DATA TO USE:
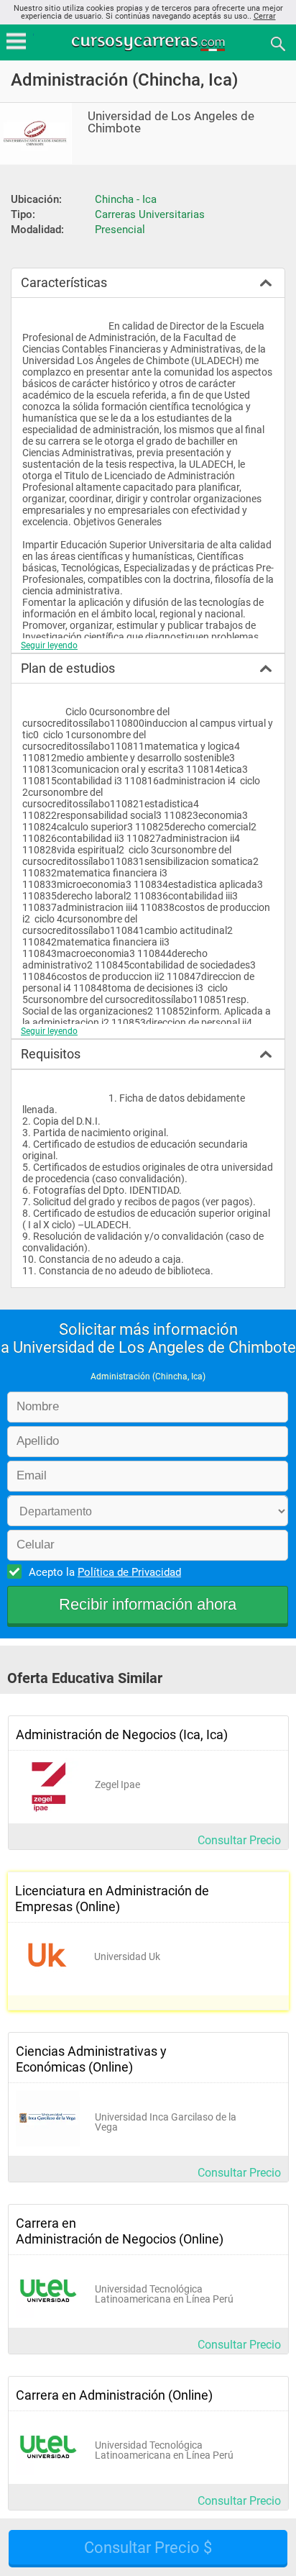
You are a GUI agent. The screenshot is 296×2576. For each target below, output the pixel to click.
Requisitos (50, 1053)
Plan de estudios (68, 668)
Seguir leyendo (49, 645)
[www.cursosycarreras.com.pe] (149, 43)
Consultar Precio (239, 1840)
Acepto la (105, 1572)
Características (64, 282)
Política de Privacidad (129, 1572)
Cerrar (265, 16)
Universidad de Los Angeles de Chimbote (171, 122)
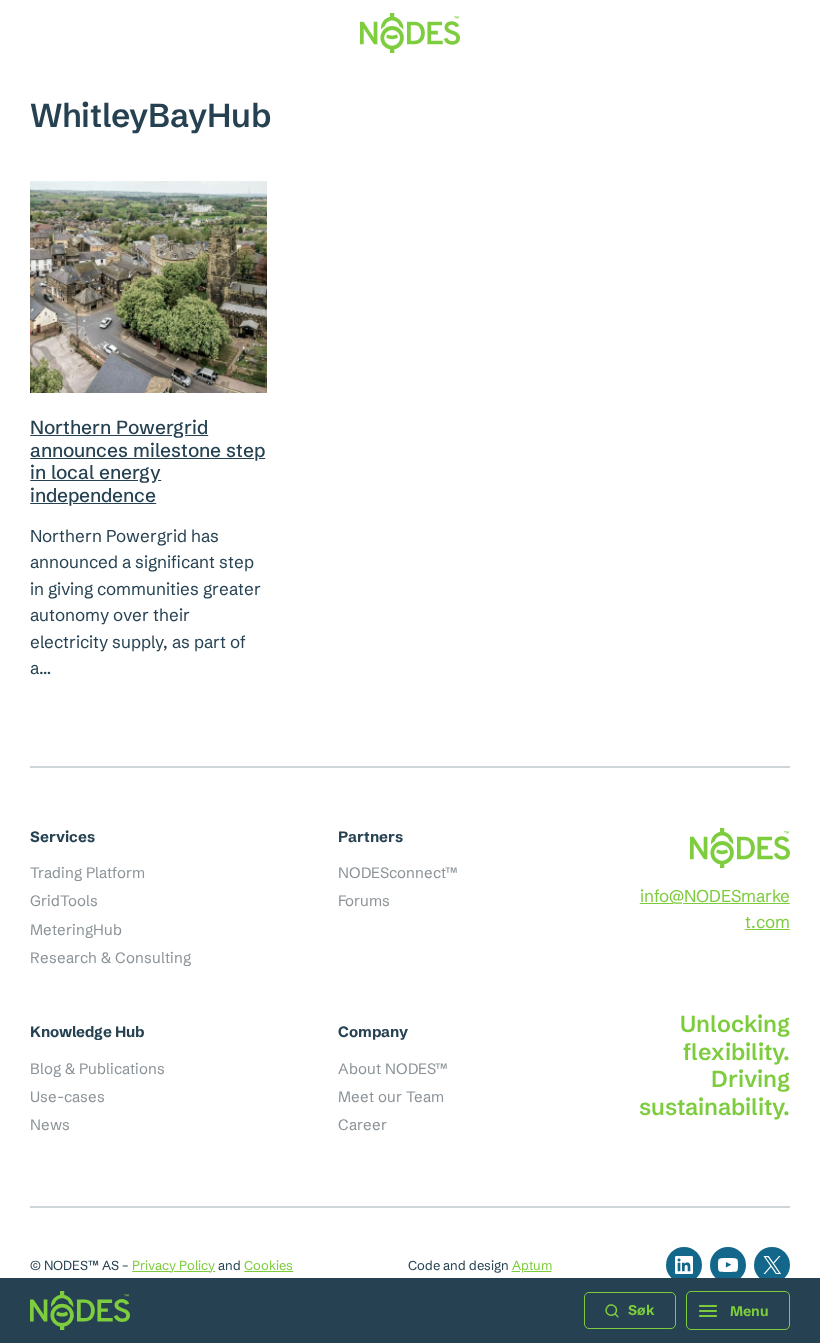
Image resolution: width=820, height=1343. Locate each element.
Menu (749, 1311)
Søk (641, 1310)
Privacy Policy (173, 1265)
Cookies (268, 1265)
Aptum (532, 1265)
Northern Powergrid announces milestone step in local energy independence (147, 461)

WHAT THE TASK REQUIRES: Word for word, restate every line of the listing, omitting the pictures.

ANSWER FOR THE TASK:
You are a GUI agent. The screenshot is 296×2576. For each target below, output the pixel to click.
Requisitos (50, 1053)
Plan de estudios (68, 668)
Seguir leyendo (49, 645)
[www.cursosycarreras.com.pe] (149, 43)
Consultar Precio (239, 1840)
Acepto la (105, 1572)
Características (64, 282)
Política de Privacidad (129, 1572)
Cerrar (265, 16)
Universidad de Los Angeles de Chimbote (171, 122)
Image resolution: width=820, height=1343. Locate each element.
Menu (749, 1311)
Søk (641, 1310)
Privacy Policy (173, 1265)
Cookies (268, 1265)
Aptum (532, 1265)
Northern Powergrid announces milestone step in local energy independence (147, 461)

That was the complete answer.